AgentschapPlantentuinMeise / TETTRIs-mapping-taxonomists

TETTRIs WP3, task 3.2: automatic mapping of taxonomic expertise
0 stars 2 forks source link

DtypeWarning during processing #7

Closed qgroom closed 1 week ago

qgroom commented 3 weeks ago

The following warning appeared during processing. It is not clear if it is an actual error, but should perhaps be investigated.

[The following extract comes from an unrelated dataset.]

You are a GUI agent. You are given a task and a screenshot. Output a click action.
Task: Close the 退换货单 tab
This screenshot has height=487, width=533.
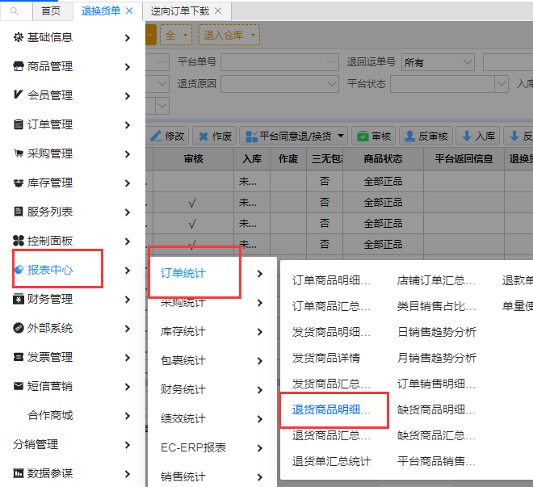click(129, 11)
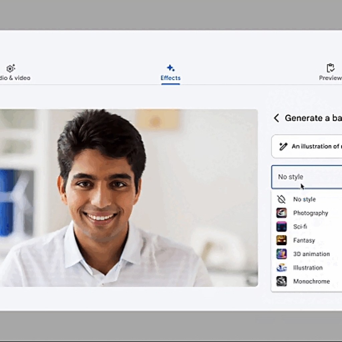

Number of publications for primary_location.source.id:S103214341: 14
Number of publications for primary_location.source.id:S128425624: 4672
Another 13536 articles found
Number of publications for primary_location.source.id:S4210201479: 22
Number of publications for primary_location.source.id:S4210228804: 1
Taxonomic articles filtered. Results in data/interim/filtered_articles.tsv.
Abstract inverted indices converted to texts
C:\Users\quentin\Documents\GitHub\TETTRIs-mapping-taxonomists\src\data\prep_taxonomy.py:27: DtypeWarning: Columns (6,7,8,9,10,13,16,21,22) have mixed types. Specify dtype option on import or set low_memory=False.
  backbone = pd.read_csv(path, sep="\t", on_bad_lines='skip')
Taxonomic articles parsed for taxonomic subjects. Results in data/processed/taxonomic_articles_with_subjects.tsv.
qgroom commented 3 weeks ago

This is how the script finishes...

Number of publications for primary_location.source.id:S4210201479: 22
Number of publications for primary_location.source.id:S4210228804: 1
Taxonomic articles filtered. Results in data/interim/filtered_articles.tsv.
Abstract inverted indices converted to texts
C:\Users\quentin\Documents\GitHub\TETTRIs-mapping-taxonomists\src\data\prep_taxonomy.py:27: DtypeWarning: Columns (6,7,8,9,10,13,16,21,22) have mixed types. Specify dtype option on import or set low_memory=False.
  backbone = pd.read_csv(path, sep="\t", on_bad_lines='skip')
Taxonomic articles parsed for taxonomic subjects. Results in data/processed/taxonomic_articles_with_subjects.tsv.
Authors extracted from articles. Results in data/processed/all_authors_of_taxonomic_articles.pkl and single_authors_of_taxonomic_articles.pkl.
Authors extracted from articles from selected countries. Results in data/processed/country_taxonomic_authors_no_duplicates.tsv.
<string>:30: DtypeWarning: Columns (6,7,8,9,10,13,16,21,22) have mixed types. Specify dtype option on import or set low_memory=False.